> **Source document**

========

Through all my art my purpose is to comfort and care, and to offer ways of bonito thinking and beautiful living. I, like Matisse, would like that my art is a comfortable, joyful and beautiful space for people to rest, to be gently tickled to be care for. In my drawings, more than anything else, I feel the “compassive” nature of art, in the sense of connecting to the landscape, the subject or an object, that inspires people. Likewise, education for me needs the aesthetic component in order to link with the ethical responsibilities of living in this world. But this may be the topic of another post.

========

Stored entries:
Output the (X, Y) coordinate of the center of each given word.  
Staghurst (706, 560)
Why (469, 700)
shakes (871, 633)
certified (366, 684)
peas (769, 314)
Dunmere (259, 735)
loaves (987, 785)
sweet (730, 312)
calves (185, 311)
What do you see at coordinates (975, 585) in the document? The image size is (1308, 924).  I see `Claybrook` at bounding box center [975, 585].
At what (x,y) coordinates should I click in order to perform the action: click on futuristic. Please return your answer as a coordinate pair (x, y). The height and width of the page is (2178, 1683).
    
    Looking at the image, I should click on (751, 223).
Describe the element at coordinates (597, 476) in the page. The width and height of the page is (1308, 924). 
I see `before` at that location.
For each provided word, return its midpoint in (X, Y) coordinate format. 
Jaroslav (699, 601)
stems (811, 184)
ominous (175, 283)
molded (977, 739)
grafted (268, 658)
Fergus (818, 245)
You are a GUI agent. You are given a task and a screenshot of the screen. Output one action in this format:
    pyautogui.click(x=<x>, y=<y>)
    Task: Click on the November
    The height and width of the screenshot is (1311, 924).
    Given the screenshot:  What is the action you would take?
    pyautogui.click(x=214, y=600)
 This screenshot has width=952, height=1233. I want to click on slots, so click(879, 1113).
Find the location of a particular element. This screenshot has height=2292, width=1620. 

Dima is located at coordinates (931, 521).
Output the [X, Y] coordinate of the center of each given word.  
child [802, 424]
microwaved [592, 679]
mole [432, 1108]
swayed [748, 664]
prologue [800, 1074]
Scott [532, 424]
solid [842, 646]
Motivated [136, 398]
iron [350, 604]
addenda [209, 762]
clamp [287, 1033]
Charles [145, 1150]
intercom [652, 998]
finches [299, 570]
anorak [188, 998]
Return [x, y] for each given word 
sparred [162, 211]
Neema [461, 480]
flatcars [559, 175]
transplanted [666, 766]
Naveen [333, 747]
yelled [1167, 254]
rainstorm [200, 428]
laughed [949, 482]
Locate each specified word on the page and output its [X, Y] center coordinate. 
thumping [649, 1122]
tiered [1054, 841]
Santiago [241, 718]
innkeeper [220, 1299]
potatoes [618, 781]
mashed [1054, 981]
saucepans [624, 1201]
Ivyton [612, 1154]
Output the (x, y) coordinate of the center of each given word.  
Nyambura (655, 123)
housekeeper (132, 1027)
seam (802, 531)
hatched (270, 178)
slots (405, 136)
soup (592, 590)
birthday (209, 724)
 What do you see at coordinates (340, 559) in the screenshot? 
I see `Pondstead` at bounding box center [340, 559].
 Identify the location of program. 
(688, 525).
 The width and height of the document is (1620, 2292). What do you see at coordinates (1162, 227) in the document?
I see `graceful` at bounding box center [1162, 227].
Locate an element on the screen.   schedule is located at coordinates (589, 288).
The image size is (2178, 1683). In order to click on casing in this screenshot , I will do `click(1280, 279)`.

========

Can you reproduce the passage about art as a source of comfort and care, word for word?

> **Exercise solution**
Through all my art my purpose is to comfort and care, and to offer ways of bonito thinking and beautiful living. I, like Matisse, would like that my art is a comfortable, joyful and beautiful space for people to rest, to be gently tickled to be care for. In my drawings, more than anything else, I feel the “compassive” nature of art, in the sense of connecting to the landscape, the subject or an object, that inspires people. Likewise, education for me needs the aesthetic component in order to link with the ethical responsibilities of living in this world. But this may be the topic of another post.